◆ **EXERCISE**
Can you reproduce the items from the line containing "The height and width of the screenshot is (807, 1512)." through the line containing "(x=442, y=536)", swapping "watermark" for "stamp" and leaving everything else untouched?

◆ **GIVEN RECORDS**
— start —
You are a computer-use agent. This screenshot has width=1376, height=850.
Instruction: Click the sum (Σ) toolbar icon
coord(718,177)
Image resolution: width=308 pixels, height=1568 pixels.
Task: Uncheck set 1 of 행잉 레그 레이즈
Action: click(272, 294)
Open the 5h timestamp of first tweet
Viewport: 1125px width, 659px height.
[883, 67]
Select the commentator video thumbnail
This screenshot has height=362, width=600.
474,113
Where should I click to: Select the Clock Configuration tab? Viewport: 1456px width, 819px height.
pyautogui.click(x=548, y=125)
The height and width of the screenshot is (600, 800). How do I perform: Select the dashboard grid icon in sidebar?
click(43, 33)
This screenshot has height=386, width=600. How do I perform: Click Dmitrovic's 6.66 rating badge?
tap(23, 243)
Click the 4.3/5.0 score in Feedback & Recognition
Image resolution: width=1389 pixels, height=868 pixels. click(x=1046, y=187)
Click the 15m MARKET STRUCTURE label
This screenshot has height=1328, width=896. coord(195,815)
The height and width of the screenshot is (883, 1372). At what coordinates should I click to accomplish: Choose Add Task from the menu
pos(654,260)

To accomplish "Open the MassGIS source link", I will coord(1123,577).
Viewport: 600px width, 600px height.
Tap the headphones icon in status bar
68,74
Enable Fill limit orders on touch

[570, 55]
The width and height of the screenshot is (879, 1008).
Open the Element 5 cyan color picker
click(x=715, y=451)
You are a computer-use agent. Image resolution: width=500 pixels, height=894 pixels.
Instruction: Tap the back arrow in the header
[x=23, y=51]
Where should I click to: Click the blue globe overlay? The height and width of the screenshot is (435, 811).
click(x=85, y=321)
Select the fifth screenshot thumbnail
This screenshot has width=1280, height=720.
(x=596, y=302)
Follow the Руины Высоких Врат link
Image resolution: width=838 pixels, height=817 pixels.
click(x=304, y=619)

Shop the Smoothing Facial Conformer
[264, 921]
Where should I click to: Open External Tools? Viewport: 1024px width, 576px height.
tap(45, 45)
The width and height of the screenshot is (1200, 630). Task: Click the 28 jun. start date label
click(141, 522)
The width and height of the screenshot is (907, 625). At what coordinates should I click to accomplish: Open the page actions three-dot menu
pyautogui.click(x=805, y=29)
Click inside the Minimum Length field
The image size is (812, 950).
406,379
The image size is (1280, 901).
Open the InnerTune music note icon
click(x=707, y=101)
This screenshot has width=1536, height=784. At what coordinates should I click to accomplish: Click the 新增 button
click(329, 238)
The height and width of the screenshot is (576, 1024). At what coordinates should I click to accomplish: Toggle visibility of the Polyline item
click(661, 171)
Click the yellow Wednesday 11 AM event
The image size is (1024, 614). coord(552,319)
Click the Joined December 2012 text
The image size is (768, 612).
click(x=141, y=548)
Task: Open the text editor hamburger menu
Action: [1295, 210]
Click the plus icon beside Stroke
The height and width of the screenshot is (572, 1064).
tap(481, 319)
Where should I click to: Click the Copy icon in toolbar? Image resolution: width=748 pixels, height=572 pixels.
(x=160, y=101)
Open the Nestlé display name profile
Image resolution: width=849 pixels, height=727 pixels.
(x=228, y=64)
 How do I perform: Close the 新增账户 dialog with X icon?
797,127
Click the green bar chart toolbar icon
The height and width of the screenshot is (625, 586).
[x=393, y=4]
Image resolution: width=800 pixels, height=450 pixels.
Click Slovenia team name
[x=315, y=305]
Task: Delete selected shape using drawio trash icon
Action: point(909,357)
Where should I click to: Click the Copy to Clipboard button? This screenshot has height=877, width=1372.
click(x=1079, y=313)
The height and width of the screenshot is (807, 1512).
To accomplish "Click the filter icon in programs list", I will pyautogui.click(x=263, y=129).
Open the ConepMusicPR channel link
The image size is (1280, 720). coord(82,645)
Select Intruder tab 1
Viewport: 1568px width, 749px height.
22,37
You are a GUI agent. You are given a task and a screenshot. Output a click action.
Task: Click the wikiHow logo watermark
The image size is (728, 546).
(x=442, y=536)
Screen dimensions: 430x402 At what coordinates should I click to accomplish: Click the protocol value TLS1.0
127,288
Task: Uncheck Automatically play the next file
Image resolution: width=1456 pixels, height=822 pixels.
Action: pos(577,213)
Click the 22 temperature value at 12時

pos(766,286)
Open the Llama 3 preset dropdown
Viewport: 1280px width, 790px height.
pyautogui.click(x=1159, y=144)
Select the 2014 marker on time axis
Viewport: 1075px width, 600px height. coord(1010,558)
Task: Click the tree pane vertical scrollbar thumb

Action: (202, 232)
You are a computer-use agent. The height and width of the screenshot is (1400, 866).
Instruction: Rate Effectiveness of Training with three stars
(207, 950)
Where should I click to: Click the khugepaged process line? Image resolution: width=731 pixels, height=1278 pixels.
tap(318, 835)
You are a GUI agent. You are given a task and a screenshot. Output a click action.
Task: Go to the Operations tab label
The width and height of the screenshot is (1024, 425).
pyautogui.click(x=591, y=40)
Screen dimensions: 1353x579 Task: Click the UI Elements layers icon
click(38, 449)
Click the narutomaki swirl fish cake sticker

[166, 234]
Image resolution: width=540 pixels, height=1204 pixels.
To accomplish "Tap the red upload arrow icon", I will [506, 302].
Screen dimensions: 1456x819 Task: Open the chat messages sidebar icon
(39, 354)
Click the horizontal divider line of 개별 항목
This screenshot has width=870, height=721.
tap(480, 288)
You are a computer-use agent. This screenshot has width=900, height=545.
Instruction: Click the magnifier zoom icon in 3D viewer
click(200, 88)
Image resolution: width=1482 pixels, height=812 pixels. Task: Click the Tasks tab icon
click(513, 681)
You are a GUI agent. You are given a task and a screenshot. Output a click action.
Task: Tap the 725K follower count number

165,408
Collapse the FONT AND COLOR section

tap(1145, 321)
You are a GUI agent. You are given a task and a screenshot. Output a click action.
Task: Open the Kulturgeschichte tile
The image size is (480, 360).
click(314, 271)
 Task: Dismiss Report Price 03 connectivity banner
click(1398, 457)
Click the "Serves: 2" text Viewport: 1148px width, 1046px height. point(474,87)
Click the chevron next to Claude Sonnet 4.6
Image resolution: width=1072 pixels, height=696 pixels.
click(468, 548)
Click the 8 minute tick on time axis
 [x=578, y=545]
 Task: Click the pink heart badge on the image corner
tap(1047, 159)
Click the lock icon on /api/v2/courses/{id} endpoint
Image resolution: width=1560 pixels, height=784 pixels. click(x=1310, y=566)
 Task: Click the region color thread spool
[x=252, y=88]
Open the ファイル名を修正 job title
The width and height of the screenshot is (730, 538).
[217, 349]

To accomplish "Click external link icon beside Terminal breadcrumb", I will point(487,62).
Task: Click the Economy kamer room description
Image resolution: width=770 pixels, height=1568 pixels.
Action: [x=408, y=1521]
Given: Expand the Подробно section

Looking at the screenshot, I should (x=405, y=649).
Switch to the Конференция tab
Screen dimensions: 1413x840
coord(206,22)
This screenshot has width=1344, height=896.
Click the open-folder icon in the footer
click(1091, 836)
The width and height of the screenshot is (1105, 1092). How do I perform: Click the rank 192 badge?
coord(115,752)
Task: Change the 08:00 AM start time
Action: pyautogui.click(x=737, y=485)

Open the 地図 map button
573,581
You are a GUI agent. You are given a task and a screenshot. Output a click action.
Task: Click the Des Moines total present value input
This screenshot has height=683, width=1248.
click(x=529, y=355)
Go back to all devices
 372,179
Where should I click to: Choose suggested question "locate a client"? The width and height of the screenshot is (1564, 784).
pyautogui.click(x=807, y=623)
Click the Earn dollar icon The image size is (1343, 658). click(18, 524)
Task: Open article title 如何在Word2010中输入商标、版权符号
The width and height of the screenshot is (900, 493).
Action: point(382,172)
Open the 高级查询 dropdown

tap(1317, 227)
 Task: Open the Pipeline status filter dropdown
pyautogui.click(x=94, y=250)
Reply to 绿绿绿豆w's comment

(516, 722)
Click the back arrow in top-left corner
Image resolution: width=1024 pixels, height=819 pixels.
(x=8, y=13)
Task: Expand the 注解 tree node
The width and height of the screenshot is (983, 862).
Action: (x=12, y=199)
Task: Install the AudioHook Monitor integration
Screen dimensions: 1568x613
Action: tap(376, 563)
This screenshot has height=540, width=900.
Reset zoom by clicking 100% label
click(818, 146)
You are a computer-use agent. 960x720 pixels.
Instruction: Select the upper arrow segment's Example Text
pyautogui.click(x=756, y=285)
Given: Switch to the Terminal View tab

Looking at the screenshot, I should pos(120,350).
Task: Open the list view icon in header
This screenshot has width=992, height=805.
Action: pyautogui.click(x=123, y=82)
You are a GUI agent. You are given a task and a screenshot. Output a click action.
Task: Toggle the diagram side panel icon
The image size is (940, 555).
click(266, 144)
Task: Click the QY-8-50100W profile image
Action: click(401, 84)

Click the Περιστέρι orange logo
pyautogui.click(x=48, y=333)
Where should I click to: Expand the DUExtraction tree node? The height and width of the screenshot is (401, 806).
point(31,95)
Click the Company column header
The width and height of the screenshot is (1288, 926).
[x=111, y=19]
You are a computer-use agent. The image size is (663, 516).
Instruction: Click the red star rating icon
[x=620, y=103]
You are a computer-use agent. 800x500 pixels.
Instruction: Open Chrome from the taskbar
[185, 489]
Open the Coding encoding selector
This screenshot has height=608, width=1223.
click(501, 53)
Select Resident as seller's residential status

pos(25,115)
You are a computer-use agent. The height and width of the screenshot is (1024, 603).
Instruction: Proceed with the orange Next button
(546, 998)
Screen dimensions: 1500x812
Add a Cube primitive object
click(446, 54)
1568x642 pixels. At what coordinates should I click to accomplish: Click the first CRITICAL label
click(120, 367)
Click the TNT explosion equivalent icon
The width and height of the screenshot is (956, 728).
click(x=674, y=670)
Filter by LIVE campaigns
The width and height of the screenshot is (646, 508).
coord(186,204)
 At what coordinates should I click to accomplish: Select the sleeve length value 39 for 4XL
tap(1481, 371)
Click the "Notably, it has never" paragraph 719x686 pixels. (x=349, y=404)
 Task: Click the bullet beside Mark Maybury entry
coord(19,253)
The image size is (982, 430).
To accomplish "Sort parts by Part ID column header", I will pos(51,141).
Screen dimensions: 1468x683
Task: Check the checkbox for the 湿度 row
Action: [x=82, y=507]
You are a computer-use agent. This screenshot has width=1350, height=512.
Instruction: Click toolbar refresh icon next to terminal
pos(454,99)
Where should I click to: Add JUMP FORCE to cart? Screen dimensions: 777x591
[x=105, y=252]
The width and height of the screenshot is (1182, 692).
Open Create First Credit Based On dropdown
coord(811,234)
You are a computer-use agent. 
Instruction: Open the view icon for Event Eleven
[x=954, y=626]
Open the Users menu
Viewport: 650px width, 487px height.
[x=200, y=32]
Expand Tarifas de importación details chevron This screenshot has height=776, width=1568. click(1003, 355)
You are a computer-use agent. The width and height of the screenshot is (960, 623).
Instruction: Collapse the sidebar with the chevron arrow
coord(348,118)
— end —
◆ **TASK ANSWER**
The height and width of the screenshot is (807, 1512).
To accomplish "Click the filter icon in programs list", I will pyautogui.click(x=263, y=129).
Open the ConepMusicPR channel link
The image size is (1280, 720). coord(82,645)
Select Intruder tab 1
Viewport: 1568px width, 749px height.
22,37
You are a GUI agent. You are given a task and a screenshot. Output a click action.
Task: Click the wikiHow logo stamp
The image size is (728, 546).
(x=442, y=536)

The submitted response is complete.